Accelerated Evaluation of Automated Vehicles Safety in Lane Change Scenarios Based on Importance Sampling Techniques
Ding Zhao, Henry Lam, Huei Peng, Shan Bao, David J. LeBlanc, Kazutoshi, Nobukawa, and Christopher S. Pan

TL;DR
This paper introduces an importance sampling-based accelerated evaluation method for automated vehicles in lane change scenarios, significantly reducing testing time while maintaining statistical accuracy.
Contribution
It develops a novel importance sampling approach using the Cross Entropy method to efficiently generate risky lane change scenarios for AV safety testing.
Findings
Achieved acceleration rates of 2,000 to 20,000 times in simulations.
Generated scenarios equivalent to 2 to 20 million miles of real driving.
Accurately estimated conflict, crash, and injury probabilities.
※ ※ ※
> [Exercise instructions]
a) According to the summary, what acceleration rates were achieved in simulations?
b) Transcribe the summary from "Contribution" to "times in simulations.".
c) Decide whether each statement agrees with the summary, answering yes or no and quoting the deciding words: (i) The approach relies on the Cross Entropy method. (ii) The generated scenarios equal 200 million miles of real driving. (iii) The method lengthens testing time.
The material that comes next is drawn from a separate source unrelated to the summary.

> [Given information]
※ ※ ※
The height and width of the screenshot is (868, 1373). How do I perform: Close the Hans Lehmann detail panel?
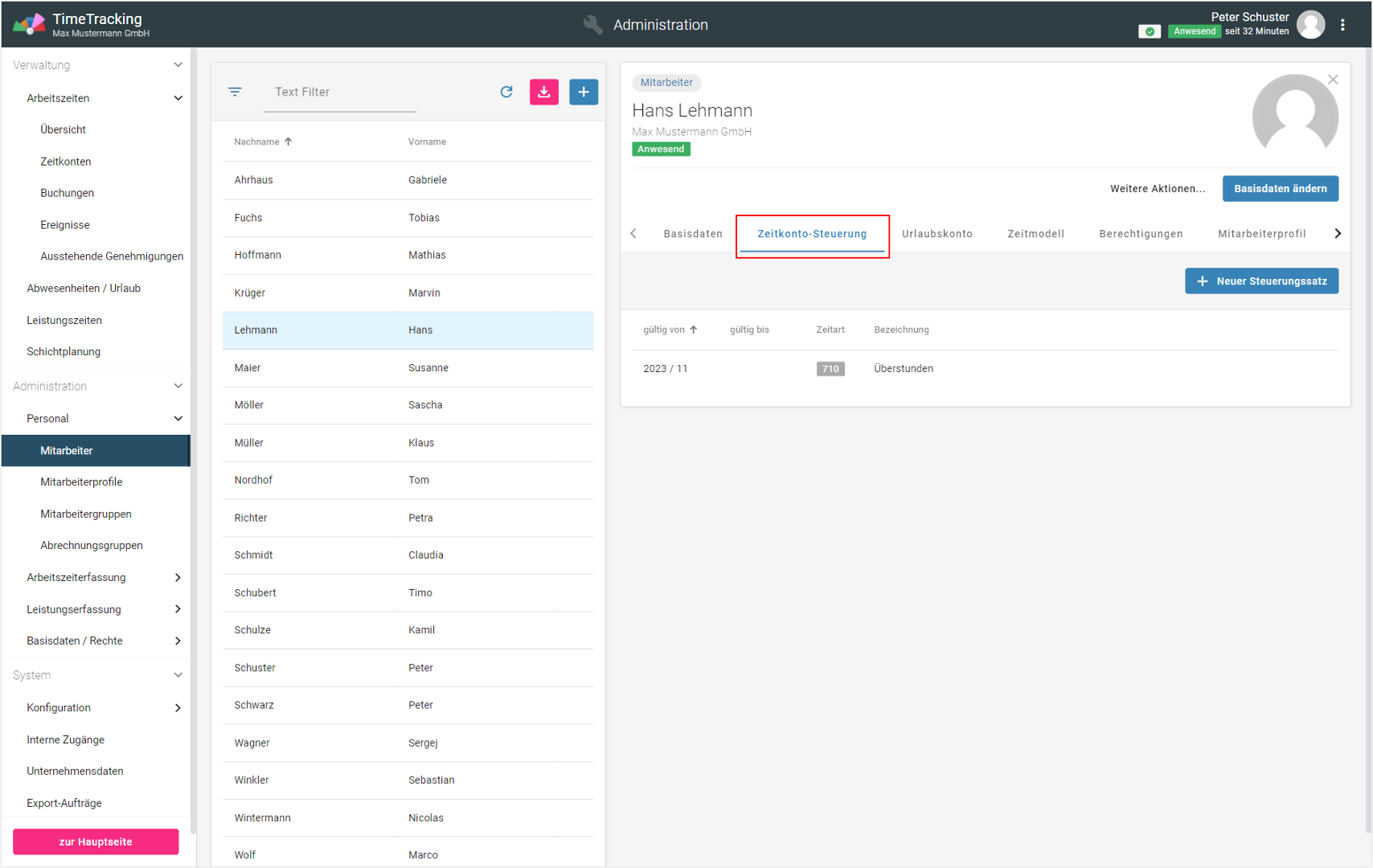[1333, 80]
※ ※ ※
> [Results for the exercise]
a) 2,000 to 20,000 times

b)
Contribution
It develops a novel importance sampling approach using the Cross Entropy method to efficiently generate risky lane change scenarios for AV safety testing.
Findings
Achieved acceleration rates of 2,000 to 20,000 times in simulations.

c)
(i) Yes: "using the Cross Entropy method"
(ii) No: "equivalent to 2 to 20 million miles of real driving"
(iii) No: "significantly reducing testing time"